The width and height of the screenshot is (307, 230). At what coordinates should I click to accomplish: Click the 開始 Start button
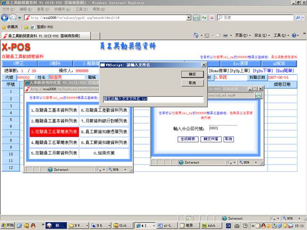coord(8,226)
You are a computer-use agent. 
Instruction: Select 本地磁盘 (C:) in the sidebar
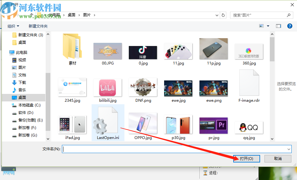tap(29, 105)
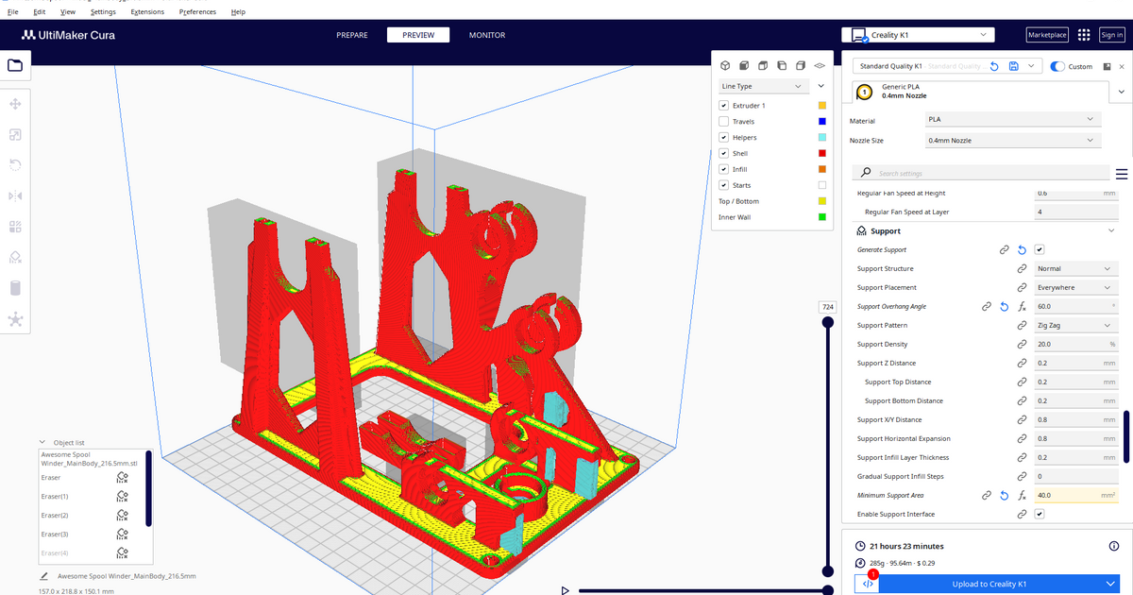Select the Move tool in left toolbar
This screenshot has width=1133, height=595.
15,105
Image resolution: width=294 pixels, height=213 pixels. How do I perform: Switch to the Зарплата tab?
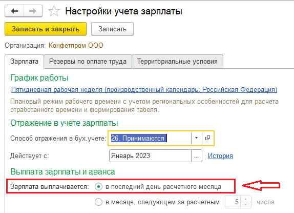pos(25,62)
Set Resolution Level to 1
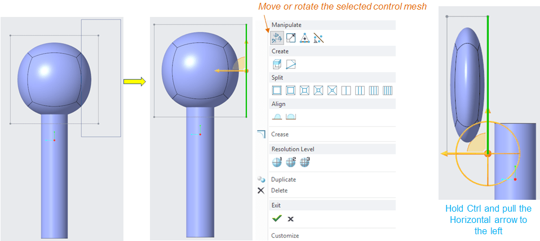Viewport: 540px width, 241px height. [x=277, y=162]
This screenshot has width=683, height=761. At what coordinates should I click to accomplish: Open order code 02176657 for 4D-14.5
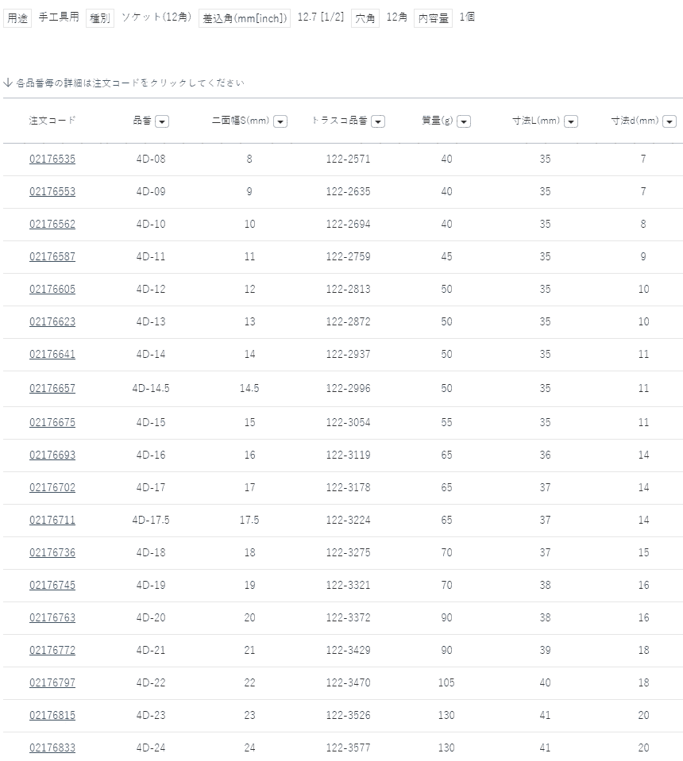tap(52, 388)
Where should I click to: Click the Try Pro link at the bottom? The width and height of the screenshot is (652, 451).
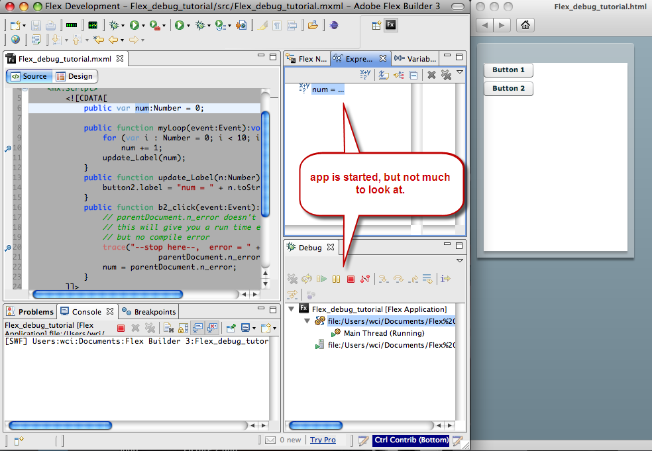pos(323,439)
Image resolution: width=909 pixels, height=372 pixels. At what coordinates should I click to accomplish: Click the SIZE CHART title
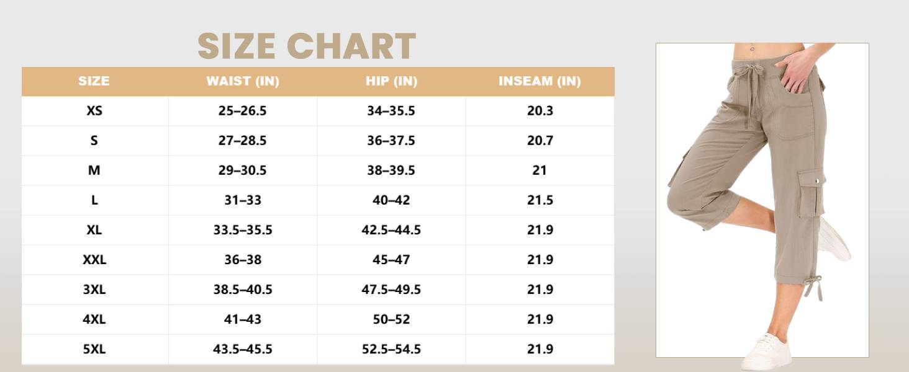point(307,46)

---

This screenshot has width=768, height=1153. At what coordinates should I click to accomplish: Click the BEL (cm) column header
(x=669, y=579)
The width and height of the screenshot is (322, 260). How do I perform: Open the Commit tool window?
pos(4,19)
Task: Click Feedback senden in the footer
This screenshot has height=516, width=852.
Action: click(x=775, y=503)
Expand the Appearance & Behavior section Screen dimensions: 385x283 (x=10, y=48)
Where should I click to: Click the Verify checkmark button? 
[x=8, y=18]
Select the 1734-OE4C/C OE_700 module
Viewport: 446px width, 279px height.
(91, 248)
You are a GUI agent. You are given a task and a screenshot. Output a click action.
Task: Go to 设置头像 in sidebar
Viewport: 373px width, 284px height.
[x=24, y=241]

#### What you need to do:
Report each line in the data that holds the word "agent".

#### Result of this task:
You are a computer-use agent. 
You are a GUI agent. You are given a task and a screenshot. Output a click action.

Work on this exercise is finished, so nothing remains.